REQUEST: Rewrite the lines from the line containing "Task: Click errors and warnings status item" through the line containing "pyautogui.click(x=611, y=208)", replacing "Expand" with "Open" and keeping everything else the same. Give back only those lines.

══════

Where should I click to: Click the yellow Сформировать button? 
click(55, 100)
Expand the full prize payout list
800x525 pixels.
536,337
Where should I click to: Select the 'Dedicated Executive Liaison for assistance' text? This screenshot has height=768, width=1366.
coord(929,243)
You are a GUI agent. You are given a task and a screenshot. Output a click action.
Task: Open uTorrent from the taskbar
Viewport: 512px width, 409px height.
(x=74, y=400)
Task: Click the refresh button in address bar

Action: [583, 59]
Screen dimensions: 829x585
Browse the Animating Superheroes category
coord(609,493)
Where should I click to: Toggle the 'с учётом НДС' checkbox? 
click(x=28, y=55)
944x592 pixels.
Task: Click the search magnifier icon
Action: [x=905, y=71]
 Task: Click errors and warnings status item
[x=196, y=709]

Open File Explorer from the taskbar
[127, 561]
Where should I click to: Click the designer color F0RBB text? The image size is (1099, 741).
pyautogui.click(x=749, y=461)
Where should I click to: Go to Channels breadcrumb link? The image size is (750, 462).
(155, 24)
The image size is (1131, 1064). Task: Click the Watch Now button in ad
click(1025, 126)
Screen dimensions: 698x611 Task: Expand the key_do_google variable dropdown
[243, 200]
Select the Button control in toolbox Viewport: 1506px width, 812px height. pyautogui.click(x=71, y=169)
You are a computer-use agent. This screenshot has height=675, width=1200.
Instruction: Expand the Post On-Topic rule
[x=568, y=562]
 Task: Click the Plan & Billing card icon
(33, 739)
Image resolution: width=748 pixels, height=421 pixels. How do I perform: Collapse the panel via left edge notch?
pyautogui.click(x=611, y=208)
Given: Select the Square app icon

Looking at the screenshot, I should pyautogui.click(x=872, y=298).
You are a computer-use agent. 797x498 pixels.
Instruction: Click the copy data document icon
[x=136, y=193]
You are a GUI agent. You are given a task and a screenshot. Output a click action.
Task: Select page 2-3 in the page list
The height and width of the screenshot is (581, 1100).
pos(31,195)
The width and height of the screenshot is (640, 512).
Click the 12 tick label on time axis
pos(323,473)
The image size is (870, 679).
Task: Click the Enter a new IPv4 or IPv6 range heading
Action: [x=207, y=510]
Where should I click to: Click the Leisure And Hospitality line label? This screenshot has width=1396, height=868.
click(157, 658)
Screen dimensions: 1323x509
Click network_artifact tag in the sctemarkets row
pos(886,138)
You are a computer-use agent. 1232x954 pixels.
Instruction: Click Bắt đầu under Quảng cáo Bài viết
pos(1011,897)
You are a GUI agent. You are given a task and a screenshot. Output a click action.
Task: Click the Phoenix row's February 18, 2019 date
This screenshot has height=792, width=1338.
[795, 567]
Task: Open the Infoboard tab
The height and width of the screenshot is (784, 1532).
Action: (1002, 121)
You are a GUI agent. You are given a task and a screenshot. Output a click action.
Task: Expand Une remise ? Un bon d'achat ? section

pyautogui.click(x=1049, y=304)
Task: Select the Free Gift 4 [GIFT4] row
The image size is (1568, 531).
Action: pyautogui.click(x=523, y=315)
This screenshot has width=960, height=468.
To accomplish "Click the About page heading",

══════

FINAL RESULT:
 Task: Click errors and warnings status item
[x=196, y=709]

Open File Explorer from the taskbar
[127, 561]
Where should I click to: Click the designer color F0RBB text? The image size is (1099, 741).
pyautogui.click(x=749, y=461)
Where should I click to: Go to Channels breadcrumb link? The image size is (750, 462).
(155, 24)
The image size is (1131, 1064). Task: Click the Watch Now button in ad
click(1025, 126)
Screen dimensions: 698x611 Task: Open the key_do_google variable dropdown
[243, 200]
Select the Button control in toolbox Viewport: 1506px width, 812px height. pyautogui.click(x=71, y=169)
You are a computer-use agent. This screenshot has height=675, width=1200.
Instruction: Open the Post On-Topic rule
[x=568, y=562]
 Task: Click the Plan & Billing card icon
(33, 739)
Image resolution: width=748 pixels, height=421 pixels. How do I perform: Collapse the panel via left edge notch?
pyautogui.click(x=611, y=208)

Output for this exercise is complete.